* Task to complete *
Please show every line from the rows below that contains the string "Image", copying each one in full.
## Begin Raw records
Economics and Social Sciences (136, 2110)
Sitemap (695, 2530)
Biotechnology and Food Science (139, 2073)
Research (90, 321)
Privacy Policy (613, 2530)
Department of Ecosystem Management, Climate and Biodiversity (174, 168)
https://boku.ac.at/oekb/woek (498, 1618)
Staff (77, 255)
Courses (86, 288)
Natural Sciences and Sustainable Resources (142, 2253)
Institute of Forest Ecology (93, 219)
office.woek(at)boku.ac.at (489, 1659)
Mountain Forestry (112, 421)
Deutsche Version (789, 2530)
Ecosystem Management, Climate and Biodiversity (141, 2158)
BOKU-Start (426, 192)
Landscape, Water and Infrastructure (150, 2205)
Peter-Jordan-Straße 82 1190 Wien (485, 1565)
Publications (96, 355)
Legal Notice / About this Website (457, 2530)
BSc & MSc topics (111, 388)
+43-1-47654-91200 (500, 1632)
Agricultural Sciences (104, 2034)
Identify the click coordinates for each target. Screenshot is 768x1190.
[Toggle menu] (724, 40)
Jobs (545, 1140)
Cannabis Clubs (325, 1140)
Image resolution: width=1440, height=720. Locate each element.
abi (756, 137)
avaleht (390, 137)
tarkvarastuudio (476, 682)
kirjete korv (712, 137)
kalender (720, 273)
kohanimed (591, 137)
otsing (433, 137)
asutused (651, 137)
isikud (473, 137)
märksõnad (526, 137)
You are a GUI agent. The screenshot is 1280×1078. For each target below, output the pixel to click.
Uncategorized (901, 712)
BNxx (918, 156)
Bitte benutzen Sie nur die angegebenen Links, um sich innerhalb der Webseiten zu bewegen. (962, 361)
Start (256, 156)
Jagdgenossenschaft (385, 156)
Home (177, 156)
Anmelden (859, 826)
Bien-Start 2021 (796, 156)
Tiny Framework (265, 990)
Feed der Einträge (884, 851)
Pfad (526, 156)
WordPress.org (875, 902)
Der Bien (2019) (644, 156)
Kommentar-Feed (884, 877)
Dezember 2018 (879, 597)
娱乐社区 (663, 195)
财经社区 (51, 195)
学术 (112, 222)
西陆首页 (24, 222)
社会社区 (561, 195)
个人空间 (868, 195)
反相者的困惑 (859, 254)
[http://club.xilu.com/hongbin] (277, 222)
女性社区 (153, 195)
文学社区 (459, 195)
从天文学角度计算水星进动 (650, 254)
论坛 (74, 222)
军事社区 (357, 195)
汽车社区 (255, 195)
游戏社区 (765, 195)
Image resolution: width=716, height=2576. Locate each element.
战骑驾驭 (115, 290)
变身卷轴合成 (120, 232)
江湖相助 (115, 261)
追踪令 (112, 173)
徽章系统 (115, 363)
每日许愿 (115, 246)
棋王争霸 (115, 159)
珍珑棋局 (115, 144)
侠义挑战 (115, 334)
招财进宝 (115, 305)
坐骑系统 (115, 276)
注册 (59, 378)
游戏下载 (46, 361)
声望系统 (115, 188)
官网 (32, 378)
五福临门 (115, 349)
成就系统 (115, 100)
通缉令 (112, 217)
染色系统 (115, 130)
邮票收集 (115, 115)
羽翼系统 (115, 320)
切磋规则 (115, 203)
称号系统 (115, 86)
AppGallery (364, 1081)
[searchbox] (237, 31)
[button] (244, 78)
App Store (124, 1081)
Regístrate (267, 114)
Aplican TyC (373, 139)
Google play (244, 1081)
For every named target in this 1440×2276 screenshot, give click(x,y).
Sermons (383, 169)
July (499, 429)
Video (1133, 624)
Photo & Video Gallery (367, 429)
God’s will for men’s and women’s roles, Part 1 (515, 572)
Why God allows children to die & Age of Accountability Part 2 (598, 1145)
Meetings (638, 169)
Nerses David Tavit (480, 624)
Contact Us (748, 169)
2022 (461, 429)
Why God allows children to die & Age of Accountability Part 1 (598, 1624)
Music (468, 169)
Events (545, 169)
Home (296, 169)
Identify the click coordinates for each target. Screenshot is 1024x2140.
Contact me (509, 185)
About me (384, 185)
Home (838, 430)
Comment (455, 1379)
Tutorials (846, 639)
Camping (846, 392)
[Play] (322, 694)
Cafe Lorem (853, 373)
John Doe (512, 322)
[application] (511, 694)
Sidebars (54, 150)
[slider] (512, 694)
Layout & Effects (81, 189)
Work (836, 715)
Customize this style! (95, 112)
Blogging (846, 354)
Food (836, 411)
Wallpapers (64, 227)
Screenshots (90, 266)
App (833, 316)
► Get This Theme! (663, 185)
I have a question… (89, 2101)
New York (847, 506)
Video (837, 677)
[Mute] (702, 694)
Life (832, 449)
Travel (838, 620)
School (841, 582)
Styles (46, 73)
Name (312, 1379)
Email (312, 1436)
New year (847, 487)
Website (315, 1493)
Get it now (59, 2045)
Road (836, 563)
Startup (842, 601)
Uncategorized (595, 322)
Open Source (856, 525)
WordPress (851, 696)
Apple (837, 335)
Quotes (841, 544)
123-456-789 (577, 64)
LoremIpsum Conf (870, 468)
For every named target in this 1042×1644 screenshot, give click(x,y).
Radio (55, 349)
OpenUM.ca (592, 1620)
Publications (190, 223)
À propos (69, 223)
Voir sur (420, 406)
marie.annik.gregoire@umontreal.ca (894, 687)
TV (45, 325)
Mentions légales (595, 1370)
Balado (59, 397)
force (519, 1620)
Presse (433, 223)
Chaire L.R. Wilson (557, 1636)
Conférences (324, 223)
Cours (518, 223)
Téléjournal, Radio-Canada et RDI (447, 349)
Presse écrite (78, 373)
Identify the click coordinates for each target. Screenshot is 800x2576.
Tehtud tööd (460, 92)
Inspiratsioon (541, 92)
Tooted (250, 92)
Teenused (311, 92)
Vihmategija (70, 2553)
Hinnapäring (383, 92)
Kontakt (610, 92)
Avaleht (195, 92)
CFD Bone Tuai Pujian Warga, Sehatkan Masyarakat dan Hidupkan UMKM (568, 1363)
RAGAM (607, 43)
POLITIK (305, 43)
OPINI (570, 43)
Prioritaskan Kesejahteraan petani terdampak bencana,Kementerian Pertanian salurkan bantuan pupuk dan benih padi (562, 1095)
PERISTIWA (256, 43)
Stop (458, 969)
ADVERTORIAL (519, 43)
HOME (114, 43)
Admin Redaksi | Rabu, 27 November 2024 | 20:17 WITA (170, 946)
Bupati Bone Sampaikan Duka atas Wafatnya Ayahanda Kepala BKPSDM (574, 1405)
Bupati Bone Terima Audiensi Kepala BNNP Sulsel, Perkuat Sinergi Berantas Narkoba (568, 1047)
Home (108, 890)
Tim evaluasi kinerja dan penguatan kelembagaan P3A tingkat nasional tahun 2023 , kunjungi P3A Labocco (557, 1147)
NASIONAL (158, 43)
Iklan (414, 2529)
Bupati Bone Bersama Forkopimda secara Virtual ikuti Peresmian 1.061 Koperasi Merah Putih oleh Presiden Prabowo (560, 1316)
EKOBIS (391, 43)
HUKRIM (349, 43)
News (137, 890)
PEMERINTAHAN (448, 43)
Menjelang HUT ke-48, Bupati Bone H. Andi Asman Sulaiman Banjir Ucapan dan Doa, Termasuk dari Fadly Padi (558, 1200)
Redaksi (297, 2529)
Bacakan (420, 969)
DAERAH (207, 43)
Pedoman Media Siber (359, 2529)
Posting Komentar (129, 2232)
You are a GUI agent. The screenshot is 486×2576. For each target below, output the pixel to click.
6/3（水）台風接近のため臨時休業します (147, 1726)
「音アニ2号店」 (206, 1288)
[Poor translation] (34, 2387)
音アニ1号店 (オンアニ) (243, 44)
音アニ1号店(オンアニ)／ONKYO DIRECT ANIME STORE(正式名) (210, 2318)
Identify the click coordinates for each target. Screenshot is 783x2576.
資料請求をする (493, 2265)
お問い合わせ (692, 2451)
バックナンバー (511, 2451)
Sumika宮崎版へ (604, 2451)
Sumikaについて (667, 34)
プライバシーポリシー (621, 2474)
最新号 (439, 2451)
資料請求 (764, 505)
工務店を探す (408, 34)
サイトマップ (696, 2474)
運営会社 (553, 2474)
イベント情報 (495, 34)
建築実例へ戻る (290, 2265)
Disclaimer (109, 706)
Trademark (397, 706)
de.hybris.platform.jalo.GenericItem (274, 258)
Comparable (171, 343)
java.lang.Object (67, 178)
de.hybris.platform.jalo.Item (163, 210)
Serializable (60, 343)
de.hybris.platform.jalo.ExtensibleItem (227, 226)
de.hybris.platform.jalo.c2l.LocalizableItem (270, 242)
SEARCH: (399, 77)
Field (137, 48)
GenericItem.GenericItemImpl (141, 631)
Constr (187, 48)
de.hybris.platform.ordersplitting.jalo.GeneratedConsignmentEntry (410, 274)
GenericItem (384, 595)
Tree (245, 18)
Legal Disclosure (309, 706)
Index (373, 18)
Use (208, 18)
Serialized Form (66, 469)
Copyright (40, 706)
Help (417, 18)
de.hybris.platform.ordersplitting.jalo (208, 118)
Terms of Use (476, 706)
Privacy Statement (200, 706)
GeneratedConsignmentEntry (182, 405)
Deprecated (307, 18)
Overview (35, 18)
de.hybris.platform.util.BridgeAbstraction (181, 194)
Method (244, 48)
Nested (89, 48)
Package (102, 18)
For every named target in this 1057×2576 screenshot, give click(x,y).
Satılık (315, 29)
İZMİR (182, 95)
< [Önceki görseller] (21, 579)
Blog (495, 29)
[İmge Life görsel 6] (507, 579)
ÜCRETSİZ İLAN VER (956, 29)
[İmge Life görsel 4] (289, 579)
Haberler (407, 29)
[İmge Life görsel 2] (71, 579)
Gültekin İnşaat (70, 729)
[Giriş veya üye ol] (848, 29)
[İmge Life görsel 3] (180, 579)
## End Raw records
* Written answer *
Image resolution: width=1440, height=720. Locate each element.
Image resolution: width=716, height=2576. Locate each element.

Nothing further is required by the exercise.